*** Excerpted data ***

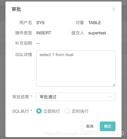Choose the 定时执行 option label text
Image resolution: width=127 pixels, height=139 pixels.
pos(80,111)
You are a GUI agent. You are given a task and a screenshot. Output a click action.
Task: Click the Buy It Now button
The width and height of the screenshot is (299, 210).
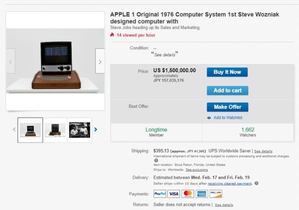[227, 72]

***
*** Excerpted data ***

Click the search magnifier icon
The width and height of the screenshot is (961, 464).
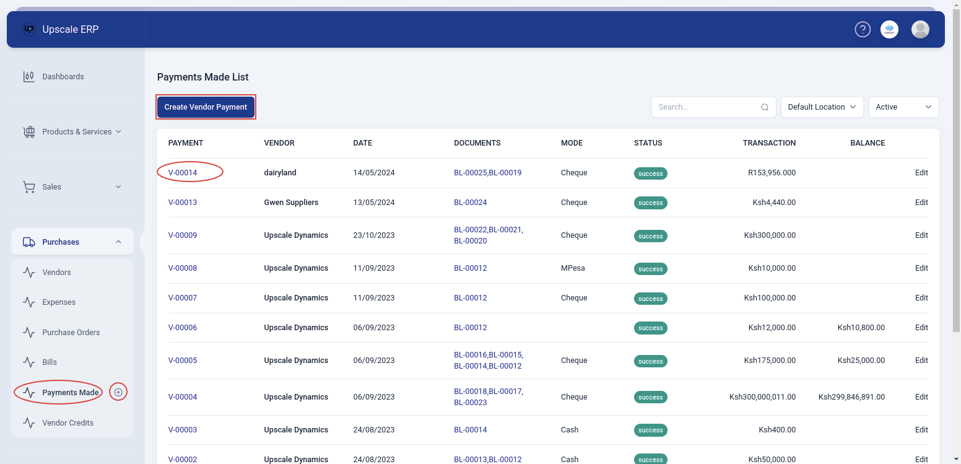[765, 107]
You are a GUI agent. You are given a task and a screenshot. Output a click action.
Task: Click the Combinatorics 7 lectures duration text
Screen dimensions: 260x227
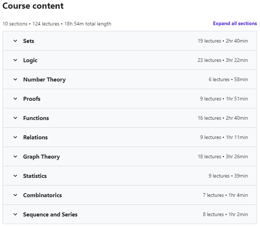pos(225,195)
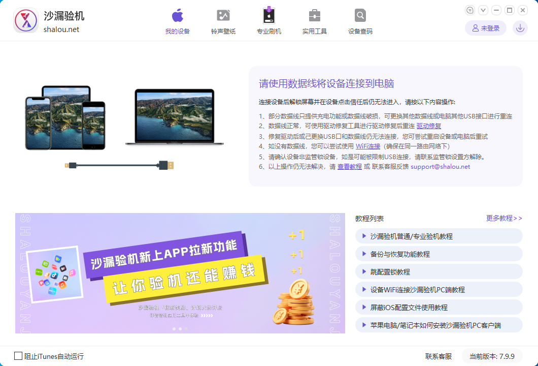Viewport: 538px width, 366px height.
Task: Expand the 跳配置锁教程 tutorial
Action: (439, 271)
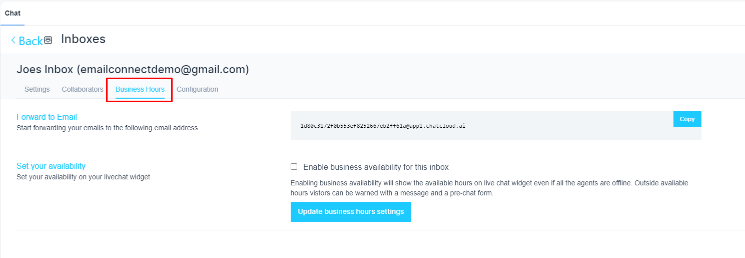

***

• **What needs to be done**: Return the lines above from the one with "Click the search magnifier icon" through the one with "Task: Click the Combinatorics", verbatim and nothing else. Omit every picture.

• **Result below**:
Click the search magnifier icon
The width and height of the screenshot is (961, 464).
[765, 107]
You are a GUI agent. You are given a task and a screenshot. Output a click action.
Task: Click the Combinatorics 7 lectures duration text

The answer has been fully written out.